(Stored items)
.....

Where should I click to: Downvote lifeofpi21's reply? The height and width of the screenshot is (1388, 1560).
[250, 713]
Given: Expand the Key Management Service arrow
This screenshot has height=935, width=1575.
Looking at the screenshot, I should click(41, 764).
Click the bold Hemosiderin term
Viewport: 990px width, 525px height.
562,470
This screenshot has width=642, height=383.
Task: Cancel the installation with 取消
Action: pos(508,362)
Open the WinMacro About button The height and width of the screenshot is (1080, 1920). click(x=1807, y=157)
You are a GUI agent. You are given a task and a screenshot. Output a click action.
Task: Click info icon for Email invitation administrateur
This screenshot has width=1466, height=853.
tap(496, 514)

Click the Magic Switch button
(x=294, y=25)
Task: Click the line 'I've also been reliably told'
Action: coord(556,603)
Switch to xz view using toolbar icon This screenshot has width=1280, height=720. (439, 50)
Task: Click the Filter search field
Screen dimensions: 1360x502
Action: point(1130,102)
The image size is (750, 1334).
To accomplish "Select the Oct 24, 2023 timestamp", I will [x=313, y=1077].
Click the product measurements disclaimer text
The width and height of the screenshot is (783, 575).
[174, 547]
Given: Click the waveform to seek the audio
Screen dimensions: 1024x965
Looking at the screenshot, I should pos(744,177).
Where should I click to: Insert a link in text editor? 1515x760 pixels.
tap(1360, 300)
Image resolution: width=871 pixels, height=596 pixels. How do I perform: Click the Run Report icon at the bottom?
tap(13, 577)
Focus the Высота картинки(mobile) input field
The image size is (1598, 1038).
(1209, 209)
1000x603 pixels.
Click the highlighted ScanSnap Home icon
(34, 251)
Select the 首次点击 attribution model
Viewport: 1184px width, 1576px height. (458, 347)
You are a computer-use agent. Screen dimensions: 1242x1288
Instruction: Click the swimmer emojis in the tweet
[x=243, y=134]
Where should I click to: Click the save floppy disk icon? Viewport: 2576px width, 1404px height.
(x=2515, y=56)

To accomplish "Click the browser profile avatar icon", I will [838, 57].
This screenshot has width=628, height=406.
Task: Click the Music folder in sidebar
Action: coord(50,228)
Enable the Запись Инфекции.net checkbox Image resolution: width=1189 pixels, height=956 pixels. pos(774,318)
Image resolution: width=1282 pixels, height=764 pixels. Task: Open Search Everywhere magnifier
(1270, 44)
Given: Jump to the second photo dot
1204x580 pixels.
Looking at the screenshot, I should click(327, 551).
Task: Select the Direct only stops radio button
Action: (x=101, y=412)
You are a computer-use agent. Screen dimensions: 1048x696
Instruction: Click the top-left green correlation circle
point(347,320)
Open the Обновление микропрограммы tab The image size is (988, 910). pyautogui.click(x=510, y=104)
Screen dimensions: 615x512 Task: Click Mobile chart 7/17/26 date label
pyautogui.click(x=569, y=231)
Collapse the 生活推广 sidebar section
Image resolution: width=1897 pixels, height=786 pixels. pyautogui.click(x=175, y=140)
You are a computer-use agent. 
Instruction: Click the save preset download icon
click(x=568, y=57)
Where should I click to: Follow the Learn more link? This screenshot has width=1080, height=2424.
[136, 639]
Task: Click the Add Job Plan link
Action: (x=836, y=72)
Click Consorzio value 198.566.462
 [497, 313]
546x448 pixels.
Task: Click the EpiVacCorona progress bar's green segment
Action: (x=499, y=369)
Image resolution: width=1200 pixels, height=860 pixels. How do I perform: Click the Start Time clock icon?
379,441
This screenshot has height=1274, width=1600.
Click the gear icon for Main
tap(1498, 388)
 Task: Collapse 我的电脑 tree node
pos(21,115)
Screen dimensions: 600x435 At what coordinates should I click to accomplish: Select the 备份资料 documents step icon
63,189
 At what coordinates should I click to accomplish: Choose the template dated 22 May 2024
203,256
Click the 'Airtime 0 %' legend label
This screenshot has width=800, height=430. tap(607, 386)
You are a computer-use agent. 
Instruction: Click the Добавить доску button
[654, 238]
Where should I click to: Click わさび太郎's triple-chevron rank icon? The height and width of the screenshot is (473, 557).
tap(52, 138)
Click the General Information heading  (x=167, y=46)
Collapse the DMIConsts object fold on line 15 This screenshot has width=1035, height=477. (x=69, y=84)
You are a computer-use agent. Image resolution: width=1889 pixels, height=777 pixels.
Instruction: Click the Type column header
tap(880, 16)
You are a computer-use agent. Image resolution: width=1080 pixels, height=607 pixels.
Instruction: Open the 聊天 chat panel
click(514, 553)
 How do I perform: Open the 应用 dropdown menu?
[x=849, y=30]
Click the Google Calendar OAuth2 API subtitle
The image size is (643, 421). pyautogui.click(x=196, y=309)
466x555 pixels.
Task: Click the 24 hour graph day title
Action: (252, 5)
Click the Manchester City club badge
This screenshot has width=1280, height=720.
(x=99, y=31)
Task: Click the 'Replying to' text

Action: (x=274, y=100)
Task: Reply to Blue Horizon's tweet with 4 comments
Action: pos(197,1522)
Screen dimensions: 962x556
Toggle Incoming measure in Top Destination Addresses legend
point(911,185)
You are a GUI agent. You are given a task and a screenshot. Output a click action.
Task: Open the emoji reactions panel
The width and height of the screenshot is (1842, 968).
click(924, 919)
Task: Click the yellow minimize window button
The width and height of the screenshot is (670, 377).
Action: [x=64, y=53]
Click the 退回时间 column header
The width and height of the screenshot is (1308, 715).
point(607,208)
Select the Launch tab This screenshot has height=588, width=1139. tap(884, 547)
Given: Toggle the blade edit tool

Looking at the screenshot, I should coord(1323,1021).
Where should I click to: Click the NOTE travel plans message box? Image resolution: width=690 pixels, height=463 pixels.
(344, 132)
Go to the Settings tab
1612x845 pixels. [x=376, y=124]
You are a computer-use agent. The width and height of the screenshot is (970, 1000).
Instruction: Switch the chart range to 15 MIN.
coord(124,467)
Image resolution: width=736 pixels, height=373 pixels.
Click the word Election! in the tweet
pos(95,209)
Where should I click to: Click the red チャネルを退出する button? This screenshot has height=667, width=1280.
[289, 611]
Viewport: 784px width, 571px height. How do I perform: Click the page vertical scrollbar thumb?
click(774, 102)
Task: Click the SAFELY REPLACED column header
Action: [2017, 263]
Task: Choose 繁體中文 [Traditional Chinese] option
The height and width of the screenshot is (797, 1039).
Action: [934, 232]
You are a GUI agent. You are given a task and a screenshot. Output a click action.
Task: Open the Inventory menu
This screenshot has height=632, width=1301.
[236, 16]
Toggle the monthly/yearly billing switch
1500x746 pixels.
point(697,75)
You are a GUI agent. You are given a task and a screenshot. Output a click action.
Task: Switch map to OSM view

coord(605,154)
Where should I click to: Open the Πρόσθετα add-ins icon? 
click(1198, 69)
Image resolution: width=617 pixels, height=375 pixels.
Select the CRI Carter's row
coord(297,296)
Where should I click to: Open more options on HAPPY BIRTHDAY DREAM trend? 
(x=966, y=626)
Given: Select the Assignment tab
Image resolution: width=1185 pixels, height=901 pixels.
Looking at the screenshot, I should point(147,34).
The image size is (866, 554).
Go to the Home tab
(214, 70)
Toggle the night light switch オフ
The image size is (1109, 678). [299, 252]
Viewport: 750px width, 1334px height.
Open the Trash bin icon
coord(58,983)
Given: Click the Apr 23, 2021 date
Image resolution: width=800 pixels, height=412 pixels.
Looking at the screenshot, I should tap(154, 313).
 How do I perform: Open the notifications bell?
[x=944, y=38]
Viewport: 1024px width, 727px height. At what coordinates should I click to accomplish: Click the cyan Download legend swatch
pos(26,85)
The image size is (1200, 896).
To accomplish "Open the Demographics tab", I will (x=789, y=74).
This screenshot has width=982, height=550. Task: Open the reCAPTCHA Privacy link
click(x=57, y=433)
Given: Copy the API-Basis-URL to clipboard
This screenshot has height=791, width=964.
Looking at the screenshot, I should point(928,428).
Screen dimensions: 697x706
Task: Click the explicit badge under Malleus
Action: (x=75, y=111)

.....

Exercise directions.
From the records above, repeat exactly the lines from the one with "The image size is (750, 1334)." through the one with "Given: Click the waveform to seek the audio", both included.

Response to this task.
The image size is (750, 1334).
To accomplish "Select the Oct 24, 2023 timestamp", I will [x=313, y=1077].
Click the product measurements disclaimer text
The width and height of the screenshot is (783, 575).
[174, 547]
Given: Click the waveform to seek the audio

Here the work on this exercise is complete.